NHS Improvement published the draft safety strategy shortly before Christmas as part of a consultation running until 15 February.

The document said: “For the NHS to be the safest healthcare system in the world we need a consistent focus on continuous learning and measurable improvement. This must be underpinned by a workforce and leaders who are enabled to deliver improvement in an open and transparent system that demonstrates a just culture.”

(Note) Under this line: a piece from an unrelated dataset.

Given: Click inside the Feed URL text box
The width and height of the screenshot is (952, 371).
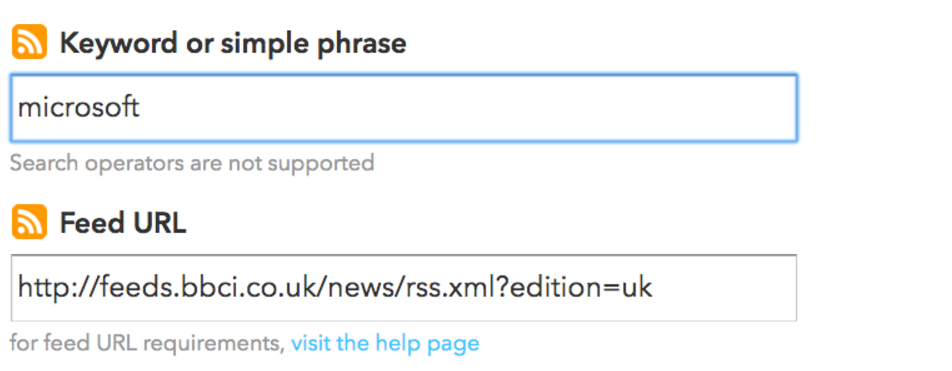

But it added: “Progress is being held back by insufficient patient safety education, knowledge, skills and understanding at all levels and in all staff groups.”

Key proposals include:

  • A dedicated “patient safety support team” for troubled organisations, which would help providers understand their challenges and help deliver improvement in a “non-judgemental way”;
  • New senior patient safety specialists in every trust “to become the backbone of patient safety in the NHS”;
  • A national patient safety curriculum for all current and future NHS staff tailored to specific needs;
  • National safety initiatives having a default ambition to reduce measurable harm by 50 per cent;
  • Using artificial intelligence and machine learning to analyse incident reporting data;
  • Examining what goes well in healthcare as part of the “Safety II” concept;
  • Safety alerts from national bodies to be simplified and made consistent;
  • Designing solutions to prevent never events, such as using RFID swabs to prevent retention following surgery; and
  • Developing a just culture approach to incidents to enable staff to speak up.

Mr Fowler added: “We want to hear from as many people as possible during this consultation to help us create a strategy which will provide every patient with the safest possible care.”

Health minister Caroline Dinenage said: “Patient safety is the golden thread running through everything the NHS does and as we set out our long-term plan now is the time to re-focus our efforts.